Stress and boredom are easily mistaken for hunger. A quick distraction can keep you from reaching for a snack when you are not truly hungry. Here are 11 ways to distract yourself, and skip the snacking.
Tackle a problem.
Whether it’s a family dilemma or a work project, we all have a problem that needs to be solved. Start brainstorming solutions. Maybe it’s a list of babysitters to call after you get a last minute invitation. Perhaps it’s drafting a timeline for a project deadline. Giving your mind something challenging to focus on will make you less likely to focus on your next snack.
Have fun with your kids.
So much of our time as parents is spent taking care of the basics of feeding, bathing, and cleaning. Take a moment to do something fun with your children. Teach them a new game, toss a ball in the backyard, or simply sit down to talk about their day.
Read 5 pages.
Maybe you are halfway through a great novel, or there is an article in a magazine you’ve been meaning to read. Stop for a few minutes, and read at least five pages. Chances are your thoughts of snacking will subside by the time you are finished.
Do 15 push-ups.
Stopping to squeeze in an exercise will remind you of two things – how much time it takes to burn off the calories from mindless snacking, and how far you’ve come in reaching your fitness goals. Can’t get down on the floor at the moment? Do wall push-ups, squats, or hold a yoga pose.
Grab your journal.
Spend a few minutes writing down something positive. Making a list of ten things you are thankful for is a great practice. Force yourself to think back to a special moment or feeling, and be specific. Your thankful thinking will help you forget all about snacking.
Check a chore off the to-do list.
When hunger hits, pick a task on your to-do list, and use it to get your mind off snacking. Fold the laundry, wash the dishes, or vacuum the living room. You’ll save calories, and you’ll have a clean house to show for it.
Walk 1 lap.
Take a short walk. If you are at home, walk around the block. At the office, circle the outside of the building, or climb a few flights of stairs. Anytime you can replace the urge to snack with physical activity you will not only cut calories, but you will be burning a few too.
Respond to an email.
There has to be at least one email in your inbox that you’ve been meaning to respond to. Skip the snack and do it now. Schedule the meeting you’ve been putting off, or update a family member on any news you haven’t had time to share.
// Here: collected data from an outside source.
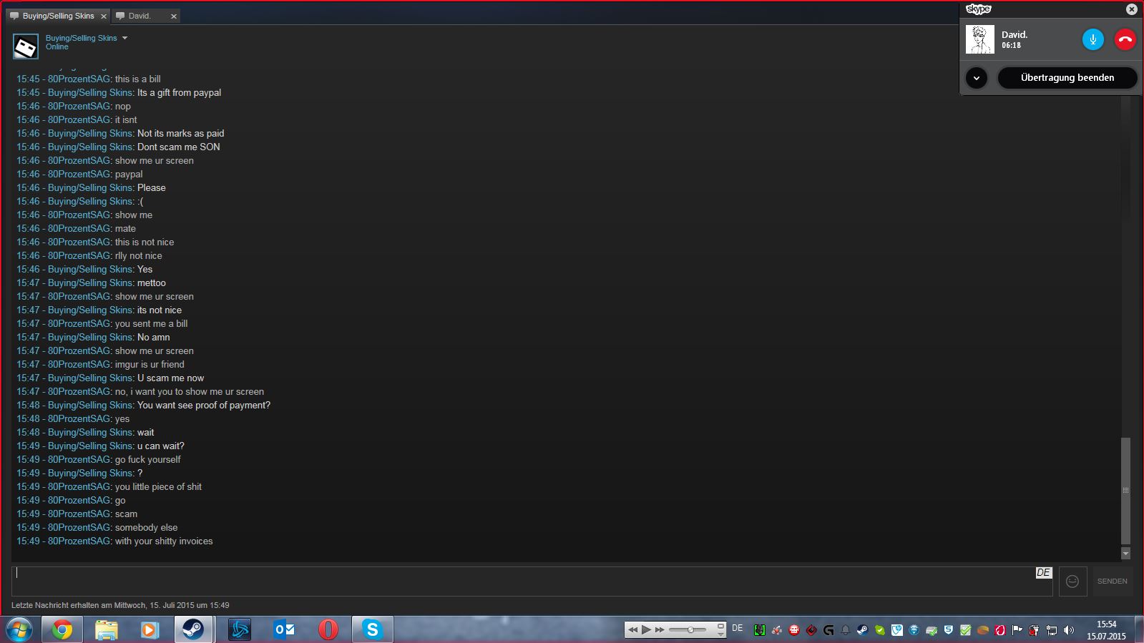The image size is (1144, 643).
Task: Open Google Chrome from the taskbar
Action: [62, 629]
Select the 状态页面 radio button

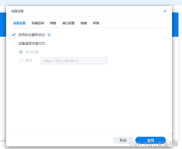[21, 52]
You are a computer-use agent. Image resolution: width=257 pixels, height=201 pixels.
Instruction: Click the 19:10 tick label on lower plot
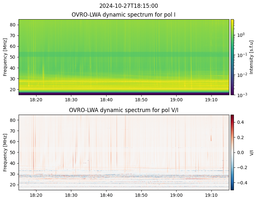pos(211,195)
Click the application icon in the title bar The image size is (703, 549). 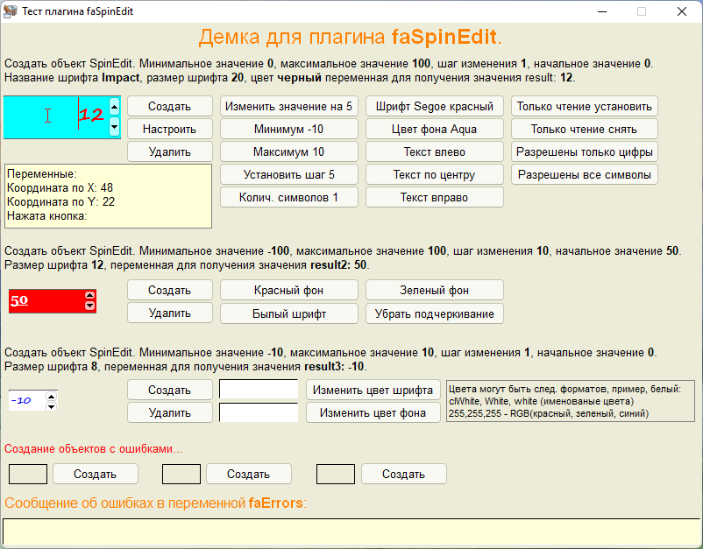12,11
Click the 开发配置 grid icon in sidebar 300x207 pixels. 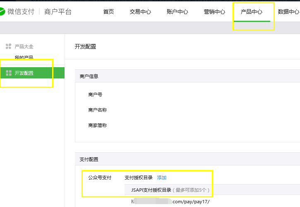click(9, 73)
Review your list of goals.
Put your fitness goals in writing, and keep them with you. When you feel the urge to snack, pull out your list and evaluate where you stand. How many goals have you accomplished? Are you on the right track? You may need to revise your goals as you improve your fitness. Use this time to make changes and assess your progress.
Become active in our forum
MyFoodDiary offers an active forum where members can encourage each other and share advice about fitness. Join a group or participate in a weight loss challenge. Chatting with fellow members can distract you from snacking, and can provide support for your new healthy lifestyle.
Stop and notice what’s around you.
Mindless snacking can result from too many demands on your time. Take a moment to put on the brakes. Stand up, and step outside or look out the window. Focus on the weather, the view, and how you feel. Give yourself a few minutes to be in the moment and to assess if you really are hungry.